The known universe is ruled by an Empire, and the main Families constantly jostle for power between each other. The ruling house at the start of the Book is House Corrino, and the head of this house is the Emperor Shaddam. Other houses of note are the noble Atriedes lead by Duke Leto, and the vicious house Harkonnen led by the Baron Vladimir. There are other families who are almost as powerful, and these form a sort of democratic arena to voice their fears and play politics and this is known as the Lanstraad. In the book people who involve themselves in the Lanstraad are generally seen as weak, but I digress.
The other main forces in the Empire are the Bene Gesserit - a sisterhood of mental and physical adepts who have a selective breeding program designed to produce the "Kwisatz Haderach" a supermale who is able to do many spectacular things, not least of which is being able to predict the future in ways the Sisters cannot. There is also the Guild, who hold a monopoly on space travel and guide the space freighters through the inky depths of infinity by their limited abilities at prescience. Running everything commercial is the CHOAM group, a business collective who basically run the economy. The last and major force in the empire is the spice Melange, a geriatric narcotic whose ingestion prolongs life, increases awareness, and allows limited prescience by adepts. Without the spice the Sisters wouldn't be able to carry out their feats of mental and physical agility, the Guild would not be able to carry out interstellar travel, and billions upon billions of people throughout the human universe would die of addictive withdrawal. As you can see, melange is important.
And it is only found on one lonely planet in the whole of the cosmos, Arrakis (or Dune).
It is called Dune for the simple reason that there is no water on its surface anywhere. The whole planet is one large desert. As such water is tightly rationed and sold off, ergo on Dune: water is wealth.
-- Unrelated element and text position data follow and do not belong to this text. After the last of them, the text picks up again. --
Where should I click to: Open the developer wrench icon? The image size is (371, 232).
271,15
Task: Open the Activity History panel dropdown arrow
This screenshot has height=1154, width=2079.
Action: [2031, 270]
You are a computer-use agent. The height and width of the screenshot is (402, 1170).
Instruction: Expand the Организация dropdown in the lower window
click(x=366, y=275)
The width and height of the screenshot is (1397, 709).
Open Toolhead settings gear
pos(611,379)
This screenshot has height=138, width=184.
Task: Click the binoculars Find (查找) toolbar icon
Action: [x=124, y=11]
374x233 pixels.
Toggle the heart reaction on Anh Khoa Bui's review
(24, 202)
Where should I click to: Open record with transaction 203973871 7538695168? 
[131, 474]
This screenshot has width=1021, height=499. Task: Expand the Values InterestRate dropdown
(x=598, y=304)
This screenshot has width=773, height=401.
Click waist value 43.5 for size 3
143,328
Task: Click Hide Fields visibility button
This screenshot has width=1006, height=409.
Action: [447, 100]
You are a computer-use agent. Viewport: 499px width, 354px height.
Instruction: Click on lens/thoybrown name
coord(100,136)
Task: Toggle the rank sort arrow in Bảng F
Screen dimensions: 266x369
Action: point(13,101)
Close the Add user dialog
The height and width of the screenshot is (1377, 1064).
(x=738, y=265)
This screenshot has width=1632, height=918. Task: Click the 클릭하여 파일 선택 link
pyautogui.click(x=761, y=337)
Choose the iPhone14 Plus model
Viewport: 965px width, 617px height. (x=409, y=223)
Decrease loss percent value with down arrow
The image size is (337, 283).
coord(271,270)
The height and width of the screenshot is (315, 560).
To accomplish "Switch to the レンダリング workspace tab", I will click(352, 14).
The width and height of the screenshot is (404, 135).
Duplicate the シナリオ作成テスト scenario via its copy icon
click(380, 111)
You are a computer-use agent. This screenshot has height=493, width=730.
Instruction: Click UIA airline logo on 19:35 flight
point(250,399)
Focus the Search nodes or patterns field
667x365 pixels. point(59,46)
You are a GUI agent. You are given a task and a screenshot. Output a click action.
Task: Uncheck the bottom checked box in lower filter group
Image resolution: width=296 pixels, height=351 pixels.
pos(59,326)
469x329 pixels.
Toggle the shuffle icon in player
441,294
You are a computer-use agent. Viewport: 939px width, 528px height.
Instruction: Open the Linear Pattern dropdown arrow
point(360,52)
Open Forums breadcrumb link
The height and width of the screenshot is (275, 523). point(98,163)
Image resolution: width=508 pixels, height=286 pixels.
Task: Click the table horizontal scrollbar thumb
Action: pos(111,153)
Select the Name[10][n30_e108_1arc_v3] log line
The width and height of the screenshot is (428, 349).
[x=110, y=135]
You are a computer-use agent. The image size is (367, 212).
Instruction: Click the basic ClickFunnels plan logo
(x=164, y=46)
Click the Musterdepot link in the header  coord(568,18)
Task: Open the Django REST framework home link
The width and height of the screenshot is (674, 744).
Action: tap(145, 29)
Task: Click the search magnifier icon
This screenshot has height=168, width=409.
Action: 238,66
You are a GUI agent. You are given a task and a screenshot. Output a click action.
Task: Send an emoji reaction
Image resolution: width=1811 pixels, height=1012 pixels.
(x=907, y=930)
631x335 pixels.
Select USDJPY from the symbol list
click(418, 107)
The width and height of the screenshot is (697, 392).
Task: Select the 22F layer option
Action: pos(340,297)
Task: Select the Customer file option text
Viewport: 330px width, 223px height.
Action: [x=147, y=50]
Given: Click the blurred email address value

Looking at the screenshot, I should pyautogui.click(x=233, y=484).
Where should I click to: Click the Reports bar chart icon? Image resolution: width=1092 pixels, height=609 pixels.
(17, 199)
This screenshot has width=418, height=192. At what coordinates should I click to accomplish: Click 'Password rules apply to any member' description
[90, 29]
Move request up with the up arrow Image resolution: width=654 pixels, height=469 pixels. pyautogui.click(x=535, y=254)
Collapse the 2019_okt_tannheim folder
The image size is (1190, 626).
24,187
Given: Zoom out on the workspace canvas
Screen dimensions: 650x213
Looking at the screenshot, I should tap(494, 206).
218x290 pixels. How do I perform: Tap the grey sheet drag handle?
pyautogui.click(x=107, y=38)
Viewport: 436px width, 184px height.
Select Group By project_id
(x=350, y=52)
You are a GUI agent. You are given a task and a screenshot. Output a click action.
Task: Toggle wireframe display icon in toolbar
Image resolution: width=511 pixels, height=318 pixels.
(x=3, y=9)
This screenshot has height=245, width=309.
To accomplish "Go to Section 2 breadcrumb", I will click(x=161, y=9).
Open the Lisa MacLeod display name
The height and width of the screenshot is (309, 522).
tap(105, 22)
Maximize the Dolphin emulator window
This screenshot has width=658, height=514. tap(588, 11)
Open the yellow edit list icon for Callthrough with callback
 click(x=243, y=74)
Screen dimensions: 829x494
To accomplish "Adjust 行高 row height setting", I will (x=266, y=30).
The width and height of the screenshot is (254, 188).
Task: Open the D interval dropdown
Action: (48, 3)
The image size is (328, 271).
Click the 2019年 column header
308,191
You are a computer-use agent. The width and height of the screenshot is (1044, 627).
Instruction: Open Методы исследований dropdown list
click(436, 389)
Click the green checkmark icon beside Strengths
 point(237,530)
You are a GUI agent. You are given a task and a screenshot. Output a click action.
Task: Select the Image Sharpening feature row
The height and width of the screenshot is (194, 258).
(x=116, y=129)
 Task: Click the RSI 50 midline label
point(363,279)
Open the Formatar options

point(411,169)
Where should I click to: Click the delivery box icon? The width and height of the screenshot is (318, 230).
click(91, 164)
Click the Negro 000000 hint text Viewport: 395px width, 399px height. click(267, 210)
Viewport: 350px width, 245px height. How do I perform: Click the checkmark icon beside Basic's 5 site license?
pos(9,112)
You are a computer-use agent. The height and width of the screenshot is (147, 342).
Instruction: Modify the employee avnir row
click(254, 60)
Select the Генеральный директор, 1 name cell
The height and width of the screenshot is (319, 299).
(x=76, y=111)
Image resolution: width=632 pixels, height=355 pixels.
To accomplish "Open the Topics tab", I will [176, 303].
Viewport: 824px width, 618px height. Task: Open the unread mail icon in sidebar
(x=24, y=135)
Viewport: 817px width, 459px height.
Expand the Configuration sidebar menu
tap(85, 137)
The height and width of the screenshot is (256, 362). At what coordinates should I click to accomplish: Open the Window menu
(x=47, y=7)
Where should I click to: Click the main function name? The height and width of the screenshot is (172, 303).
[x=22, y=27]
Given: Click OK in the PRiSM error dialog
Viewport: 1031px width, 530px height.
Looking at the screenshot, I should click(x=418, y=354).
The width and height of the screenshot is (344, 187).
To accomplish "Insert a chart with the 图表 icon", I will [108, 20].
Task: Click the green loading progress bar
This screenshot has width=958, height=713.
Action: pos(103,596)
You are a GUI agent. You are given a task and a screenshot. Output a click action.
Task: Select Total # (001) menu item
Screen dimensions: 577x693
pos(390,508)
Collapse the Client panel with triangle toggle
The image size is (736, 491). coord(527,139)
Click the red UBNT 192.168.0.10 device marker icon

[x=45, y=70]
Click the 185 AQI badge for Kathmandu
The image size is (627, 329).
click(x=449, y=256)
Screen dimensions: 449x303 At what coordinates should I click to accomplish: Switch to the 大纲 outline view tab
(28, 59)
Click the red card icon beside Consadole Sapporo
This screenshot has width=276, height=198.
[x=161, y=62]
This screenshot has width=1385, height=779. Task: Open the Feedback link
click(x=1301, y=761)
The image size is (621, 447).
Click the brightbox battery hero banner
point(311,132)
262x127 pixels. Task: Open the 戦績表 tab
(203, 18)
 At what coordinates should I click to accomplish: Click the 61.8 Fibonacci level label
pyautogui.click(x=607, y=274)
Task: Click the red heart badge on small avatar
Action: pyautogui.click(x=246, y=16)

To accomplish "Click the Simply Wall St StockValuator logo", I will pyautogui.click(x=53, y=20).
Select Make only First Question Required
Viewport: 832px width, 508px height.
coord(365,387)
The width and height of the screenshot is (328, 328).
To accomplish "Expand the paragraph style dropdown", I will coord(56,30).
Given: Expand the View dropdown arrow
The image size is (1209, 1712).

He who controls Dune, controls the spice, and he who controls the spice controls the Universe.
For the past few decades the Harkonnens have been in control of the planet of Dune, when suddenly the Licence to govern the planet and harvest the spice is given to Duke Leto's house. This isn't the victory it appears however, as all sides are aware that the Duke Leto is being set up for a fall, the Harkonnens can legally and are expected to take the planet back by force. After all the two Houses have been fighting for a VERY long time. By placing the Duke in this trap, Emperor Shaddam wishes to remove a House and a leader he sees who may rival him some day.
Anyway, the Duke arrives, prepares for the attack, his son Paul and lady Jessica (Bene Gesserit consort) in tow. Paul is rather special: he has been trained by Jessica, his mother, to be a male Bene Gesserit, with all the skills and mental knowledge that they possess. This is in defiance of her vows to the Sisterhood, but she does it nonetheless. To cut a long story short, (too late, I know) the Harkonnens attack, with the help of the Imperial Commando Troops (known as Sardaukar) in MASSIVE overkill (literally) and utterly destroy the Atreides... well, almost.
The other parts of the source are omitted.